---- RECORDED DATA

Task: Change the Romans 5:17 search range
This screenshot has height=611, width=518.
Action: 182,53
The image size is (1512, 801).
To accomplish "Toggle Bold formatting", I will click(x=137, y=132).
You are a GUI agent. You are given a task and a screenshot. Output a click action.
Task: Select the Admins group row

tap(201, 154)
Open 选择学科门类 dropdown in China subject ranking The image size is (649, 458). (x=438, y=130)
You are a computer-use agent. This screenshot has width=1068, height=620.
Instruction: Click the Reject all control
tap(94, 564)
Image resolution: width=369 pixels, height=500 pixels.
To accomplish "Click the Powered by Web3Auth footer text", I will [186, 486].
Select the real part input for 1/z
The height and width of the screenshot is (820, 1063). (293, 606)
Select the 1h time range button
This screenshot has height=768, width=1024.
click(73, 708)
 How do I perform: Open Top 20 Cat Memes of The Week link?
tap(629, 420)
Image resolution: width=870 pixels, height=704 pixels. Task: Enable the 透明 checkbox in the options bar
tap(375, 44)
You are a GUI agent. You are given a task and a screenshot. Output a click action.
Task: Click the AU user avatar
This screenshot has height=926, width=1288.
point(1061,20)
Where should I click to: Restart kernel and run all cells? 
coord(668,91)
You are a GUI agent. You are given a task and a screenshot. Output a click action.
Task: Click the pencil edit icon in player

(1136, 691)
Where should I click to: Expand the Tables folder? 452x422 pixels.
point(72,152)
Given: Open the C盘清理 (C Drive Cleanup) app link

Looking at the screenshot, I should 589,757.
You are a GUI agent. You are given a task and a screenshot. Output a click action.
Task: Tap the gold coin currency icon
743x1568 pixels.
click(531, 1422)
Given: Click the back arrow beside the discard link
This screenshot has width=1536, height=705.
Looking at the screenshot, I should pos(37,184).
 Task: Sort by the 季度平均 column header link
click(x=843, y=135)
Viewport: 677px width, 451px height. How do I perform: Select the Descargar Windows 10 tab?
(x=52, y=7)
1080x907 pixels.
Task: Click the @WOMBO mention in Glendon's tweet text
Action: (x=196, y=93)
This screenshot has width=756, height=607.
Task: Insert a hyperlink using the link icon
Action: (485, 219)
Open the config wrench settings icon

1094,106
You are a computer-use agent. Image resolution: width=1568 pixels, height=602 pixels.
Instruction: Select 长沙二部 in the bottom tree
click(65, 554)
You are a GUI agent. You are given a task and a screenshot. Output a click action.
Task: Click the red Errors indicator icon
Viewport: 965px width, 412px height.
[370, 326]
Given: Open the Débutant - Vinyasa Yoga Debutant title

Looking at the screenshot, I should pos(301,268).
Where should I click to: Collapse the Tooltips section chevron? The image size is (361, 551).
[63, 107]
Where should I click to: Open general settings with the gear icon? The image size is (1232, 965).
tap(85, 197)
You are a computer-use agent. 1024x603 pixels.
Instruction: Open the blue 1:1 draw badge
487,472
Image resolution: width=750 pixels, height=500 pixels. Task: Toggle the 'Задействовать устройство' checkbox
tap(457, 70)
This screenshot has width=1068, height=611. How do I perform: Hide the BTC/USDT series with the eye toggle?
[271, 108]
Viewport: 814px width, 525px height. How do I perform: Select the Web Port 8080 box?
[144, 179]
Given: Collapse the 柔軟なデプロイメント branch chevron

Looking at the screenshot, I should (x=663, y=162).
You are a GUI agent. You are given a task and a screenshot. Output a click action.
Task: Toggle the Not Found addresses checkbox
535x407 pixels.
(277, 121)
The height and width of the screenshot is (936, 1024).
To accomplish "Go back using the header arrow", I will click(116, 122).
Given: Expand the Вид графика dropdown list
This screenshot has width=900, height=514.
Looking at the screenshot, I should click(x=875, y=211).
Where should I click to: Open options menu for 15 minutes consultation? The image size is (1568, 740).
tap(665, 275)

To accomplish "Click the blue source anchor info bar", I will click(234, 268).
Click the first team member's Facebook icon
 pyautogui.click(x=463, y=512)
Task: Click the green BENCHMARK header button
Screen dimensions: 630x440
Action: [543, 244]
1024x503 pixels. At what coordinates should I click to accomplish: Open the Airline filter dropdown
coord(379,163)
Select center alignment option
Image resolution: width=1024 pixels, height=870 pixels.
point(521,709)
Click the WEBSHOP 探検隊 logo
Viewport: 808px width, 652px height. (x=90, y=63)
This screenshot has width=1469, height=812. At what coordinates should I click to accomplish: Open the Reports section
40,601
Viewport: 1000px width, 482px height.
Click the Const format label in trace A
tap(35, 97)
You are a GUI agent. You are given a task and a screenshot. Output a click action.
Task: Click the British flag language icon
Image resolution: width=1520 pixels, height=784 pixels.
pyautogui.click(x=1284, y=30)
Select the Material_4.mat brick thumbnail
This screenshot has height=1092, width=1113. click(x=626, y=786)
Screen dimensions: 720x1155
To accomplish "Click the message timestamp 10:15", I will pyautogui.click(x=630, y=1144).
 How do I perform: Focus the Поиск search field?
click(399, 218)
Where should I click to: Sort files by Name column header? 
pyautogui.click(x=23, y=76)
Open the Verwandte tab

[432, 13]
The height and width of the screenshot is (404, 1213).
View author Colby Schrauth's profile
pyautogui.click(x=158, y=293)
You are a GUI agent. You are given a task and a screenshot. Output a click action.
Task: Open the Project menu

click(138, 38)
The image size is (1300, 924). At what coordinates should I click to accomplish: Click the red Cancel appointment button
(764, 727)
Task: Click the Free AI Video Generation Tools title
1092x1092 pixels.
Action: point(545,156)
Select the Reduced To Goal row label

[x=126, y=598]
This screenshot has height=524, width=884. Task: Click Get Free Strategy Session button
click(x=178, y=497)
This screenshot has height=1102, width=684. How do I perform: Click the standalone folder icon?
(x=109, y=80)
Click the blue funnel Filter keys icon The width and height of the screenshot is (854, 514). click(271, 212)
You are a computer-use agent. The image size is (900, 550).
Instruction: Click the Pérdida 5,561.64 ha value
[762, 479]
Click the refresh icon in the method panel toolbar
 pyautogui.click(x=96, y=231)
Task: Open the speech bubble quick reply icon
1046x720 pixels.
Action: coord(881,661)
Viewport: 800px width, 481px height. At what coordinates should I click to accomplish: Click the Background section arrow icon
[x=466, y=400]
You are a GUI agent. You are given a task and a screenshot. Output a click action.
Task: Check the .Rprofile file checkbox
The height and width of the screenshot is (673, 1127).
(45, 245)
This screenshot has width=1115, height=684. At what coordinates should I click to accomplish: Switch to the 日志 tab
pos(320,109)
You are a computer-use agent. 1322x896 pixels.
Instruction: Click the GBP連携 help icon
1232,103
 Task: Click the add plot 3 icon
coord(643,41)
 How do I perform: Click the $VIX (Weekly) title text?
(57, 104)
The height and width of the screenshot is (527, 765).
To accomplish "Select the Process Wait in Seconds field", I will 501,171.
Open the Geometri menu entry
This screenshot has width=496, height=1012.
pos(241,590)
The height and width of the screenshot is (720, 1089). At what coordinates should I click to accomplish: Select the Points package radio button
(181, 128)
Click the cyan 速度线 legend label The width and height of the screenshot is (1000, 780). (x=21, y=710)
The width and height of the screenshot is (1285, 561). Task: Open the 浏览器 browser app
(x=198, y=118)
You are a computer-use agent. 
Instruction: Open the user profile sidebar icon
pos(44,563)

--------

Search the entries for the word "computer", then gather every line that has it.

YOUR SOLUTION:
You are a computer-use agent. This screenshot has width=1068, height=620.
You are a computer-use agent. Image resolution: width=1568 pixels, height=602 pixels.
You are a computer-use agent. 1024x603 pixels.
You are a computer-use agent. The image size is (900, 550).
You are a computer-use agent. 1322x896 pixels.
You are a computer-use agent. 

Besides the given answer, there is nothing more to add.